**INSTRUCTIONS TO FOLLOW**
Copy each line of the data that has "accomplish" in it.
[INFORMATION SHOWN Boundary: Start]
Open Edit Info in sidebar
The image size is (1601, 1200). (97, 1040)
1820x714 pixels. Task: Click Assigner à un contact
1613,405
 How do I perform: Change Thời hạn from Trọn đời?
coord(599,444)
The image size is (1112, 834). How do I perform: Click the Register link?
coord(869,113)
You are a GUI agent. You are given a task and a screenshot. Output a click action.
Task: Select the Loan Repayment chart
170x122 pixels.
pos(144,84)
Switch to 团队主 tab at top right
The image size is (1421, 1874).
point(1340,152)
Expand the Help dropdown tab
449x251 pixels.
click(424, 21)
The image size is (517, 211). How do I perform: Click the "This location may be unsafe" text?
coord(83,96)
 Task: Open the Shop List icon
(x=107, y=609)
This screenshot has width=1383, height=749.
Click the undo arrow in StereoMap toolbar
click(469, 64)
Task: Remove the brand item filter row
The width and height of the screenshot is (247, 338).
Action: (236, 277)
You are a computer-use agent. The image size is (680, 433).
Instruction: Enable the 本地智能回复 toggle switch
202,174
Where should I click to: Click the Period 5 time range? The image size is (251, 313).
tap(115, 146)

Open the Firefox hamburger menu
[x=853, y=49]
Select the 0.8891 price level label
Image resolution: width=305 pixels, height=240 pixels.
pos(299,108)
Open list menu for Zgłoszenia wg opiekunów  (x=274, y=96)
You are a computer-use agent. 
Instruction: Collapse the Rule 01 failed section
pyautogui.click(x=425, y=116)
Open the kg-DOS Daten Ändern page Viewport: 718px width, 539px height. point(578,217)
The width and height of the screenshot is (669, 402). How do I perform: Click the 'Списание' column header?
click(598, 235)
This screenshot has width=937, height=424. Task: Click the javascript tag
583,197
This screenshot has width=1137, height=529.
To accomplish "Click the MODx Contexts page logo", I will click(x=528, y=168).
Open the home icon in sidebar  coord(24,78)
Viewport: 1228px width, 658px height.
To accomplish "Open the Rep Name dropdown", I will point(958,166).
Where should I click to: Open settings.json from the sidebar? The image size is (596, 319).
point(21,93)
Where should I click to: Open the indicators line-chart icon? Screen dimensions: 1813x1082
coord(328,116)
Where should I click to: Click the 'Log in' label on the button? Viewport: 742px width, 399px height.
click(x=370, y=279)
[INFORMATION SHOWN Boundary: End]
**EXERCISE OUTPUT**
To accomplish "Click the MODx Contexts page logo", I will click(x=528, y=168).
To accomplish "Open the Rep Name dropdown", I will point(958,166).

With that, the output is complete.